In May 1886 thousands of workers did strike, including workers at the Harvester plant. On May 3 a large force of police attacked a group of strikers demonstrating in front of the factory. At least one person was killed and many were wounded. A protest meeting was held the next day at the Haymarket. Parsons was among the IWPA leaders who spoke there. The meeting went peacefully until the end when most of the crowd had left. The police began to disperse those still there, and suddenly a bomb was thrown, killing one policeman and fatally wounding several others.
The public reacted hysterically to this act. Radicals were rounded up and eight anarchists, including Parsons, were charged with conspiracy to commit murder. Parsons had fled Chicago on May 3, but he returned for the trial, which began in June. Basic legal principles were violated during the course of the trial. The defendants were essentially tried for their political views.
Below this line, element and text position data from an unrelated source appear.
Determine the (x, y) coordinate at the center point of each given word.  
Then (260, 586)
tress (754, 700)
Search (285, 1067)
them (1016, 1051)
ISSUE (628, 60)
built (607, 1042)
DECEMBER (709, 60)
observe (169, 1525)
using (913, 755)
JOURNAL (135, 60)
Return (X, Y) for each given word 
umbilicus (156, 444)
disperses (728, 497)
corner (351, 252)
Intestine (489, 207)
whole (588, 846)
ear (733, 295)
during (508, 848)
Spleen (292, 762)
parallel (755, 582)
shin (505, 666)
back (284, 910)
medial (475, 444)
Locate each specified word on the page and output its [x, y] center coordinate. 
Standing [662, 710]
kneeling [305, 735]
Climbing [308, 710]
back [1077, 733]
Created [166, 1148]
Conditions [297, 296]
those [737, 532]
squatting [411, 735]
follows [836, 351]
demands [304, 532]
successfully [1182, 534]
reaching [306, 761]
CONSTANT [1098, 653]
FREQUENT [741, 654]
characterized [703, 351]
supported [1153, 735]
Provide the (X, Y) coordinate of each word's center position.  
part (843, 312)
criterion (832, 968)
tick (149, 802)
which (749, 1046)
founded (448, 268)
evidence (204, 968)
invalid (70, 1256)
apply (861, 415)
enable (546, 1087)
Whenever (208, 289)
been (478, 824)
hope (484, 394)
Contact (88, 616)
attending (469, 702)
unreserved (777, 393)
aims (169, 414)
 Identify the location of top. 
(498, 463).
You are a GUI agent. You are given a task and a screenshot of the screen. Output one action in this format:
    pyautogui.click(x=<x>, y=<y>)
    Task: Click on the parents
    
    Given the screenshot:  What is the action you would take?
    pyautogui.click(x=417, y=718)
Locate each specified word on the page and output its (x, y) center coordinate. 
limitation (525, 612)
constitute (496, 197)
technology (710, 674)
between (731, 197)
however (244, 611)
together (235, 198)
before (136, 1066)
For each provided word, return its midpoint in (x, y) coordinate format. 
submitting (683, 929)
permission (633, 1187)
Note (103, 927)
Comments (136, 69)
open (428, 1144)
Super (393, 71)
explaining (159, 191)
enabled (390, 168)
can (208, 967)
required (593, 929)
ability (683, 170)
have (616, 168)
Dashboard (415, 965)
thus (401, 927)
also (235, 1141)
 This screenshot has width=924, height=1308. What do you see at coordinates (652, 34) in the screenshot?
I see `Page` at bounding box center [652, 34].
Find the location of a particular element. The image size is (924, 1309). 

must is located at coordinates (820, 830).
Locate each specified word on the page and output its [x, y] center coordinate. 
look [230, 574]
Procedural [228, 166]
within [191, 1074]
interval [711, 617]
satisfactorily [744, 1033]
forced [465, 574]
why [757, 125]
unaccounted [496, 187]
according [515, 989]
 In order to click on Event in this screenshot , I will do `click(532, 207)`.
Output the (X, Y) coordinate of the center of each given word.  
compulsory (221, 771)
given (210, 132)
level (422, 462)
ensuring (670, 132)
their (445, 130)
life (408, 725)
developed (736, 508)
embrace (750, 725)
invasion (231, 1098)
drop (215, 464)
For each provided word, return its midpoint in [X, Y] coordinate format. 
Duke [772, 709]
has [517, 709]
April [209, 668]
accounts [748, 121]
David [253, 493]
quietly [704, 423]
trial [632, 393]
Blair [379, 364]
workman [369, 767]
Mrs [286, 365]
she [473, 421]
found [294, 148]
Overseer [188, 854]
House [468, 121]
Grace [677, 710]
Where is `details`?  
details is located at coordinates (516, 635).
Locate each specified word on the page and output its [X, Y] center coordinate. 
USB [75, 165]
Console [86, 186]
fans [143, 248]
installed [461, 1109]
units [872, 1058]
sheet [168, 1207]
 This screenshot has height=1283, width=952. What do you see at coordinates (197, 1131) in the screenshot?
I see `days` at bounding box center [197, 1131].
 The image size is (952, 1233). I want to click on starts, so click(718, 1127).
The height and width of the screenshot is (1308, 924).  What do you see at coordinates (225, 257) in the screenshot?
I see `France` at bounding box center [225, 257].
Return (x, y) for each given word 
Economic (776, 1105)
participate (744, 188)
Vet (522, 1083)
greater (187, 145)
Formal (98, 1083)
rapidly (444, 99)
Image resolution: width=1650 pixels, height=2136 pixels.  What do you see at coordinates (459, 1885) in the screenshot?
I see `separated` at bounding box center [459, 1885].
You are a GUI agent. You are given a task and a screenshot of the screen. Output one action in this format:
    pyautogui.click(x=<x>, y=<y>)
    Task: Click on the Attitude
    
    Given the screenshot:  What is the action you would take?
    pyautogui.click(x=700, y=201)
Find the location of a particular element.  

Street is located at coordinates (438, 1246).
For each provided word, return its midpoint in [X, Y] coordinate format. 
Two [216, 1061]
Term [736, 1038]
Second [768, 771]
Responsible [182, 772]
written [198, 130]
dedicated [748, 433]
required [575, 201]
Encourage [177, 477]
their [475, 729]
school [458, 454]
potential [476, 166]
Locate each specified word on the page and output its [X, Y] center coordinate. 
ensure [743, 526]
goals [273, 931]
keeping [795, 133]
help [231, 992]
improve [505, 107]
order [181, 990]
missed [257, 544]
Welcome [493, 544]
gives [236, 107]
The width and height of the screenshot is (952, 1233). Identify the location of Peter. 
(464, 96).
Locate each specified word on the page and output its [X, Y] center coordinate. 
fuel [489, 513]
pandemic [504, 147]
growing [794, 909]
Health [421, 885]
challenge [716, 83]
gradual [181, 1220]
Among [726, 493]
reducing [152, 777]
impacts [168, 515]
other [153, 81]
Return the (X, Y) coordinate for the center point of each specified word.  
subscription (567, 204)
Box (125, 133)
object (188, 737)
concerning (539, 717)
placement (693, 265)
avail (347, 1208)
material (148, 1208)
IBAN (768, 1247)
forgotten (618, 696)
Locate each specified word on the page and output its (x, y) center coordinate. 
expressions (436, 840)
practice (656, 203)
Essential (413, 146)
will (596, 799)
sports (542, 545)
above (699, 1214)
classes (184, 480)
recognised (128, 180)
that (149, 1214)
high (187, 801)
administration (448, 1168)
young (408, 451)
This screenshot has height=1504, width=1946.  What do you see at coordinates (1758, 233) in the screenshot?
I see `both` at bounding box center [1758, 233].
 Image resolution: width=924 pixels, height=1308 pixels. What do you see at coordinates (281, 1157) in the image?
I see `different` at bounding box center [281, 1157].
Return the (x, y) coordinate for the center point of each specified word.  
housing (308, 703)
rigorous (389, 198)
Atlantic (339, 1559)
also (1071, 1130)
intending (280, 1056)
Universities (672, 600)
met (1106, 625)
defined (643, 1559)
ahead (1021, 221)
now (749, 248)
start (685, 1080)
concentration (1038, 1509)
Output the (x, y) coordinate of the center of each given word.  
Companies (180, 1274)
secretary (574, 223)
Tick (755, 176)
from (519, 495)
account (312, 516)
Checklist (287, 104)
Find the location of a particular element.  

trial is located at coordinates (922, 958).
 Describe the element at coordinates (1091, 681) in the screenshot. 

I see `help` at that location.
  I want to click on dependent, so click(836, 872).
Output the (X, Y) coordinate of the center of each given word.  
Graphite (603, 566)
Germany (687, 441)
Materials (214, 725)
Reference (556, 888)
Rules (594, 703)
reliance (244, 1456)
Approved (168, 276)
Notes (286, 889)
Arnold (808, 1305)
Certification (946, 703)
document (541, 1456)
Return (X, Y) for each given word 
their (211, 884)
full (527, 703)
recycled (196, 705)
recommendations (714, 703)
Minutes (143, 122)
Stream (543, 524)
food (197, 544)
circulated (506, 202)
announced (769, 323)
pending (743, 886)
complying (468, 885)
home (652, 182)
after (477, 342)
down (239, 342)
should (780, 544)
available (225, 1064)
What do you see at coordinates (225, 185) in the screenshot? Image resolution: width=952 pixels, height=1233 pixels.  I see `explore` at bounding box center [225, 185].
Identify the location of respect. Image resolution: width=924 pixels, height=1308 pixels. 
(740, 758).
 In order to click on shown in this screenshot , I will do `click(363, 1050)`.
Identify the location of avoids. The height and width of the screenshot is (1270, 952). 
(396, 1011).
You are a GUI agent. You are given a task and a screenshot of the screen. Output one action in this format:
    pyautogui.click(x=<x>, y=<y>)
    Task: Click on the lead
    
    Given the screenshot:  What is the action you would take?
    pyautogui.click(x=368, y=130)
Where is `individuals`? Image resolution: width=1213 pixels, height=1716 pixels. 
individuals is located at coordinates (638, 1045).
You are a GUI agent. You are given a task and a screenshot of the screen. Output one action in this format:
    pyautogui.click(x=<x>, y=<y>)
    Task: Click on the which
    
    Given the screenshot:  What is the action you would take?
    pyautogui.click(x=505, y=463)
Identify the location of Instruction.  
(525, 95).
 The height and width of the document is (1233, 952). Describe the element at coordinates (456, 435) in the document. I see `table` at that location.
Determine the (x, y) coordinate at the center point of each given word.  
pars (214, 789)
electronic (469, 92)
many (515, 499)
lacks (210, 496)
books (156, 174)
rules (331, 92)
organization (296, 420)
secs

The jury found them guilty. Parsons and six of the others were sentenced to death. Unavailing appeals were made to the state supreme court and the United States Supreme Court.
The case received national attention, and many people appealed to the Illinois governor to spare the men’s lives. Parsons might well have had his sentence commuted, but he refused to ask for clemency, believing that commutation of his sentence would ensure the execution of his comrades. Ultimately, two of the men’s sentences were commuted, and a third committed suicide. Parsons and three others were hanged on November 11, 1887. In 1893, Governor John P. Altgeld pardoned the imprisoned men and condemned the trial.
Were it not for his trial and execution, Parsons probably would not be remembered. Though a skillful agitator, he led a fringe movement, and his views were not well thought out. In meeting his death, however, Parsons demonstrated personal qualities of bravery and devotion.
For information on Parsons, see the article on him in The Dictionary of American Biography by W. J. Ghent. See also L. E. Parsons, Life of Albert R. Parsons (1889); A. Calmer, Labor Agitator (1937); and F. Harris, The Bomb (1909). Parson’s anarchistic views are expressed in Anarchism (1887). An obituary appeared in The Chicago Tribune, November 11 and 12, 1887.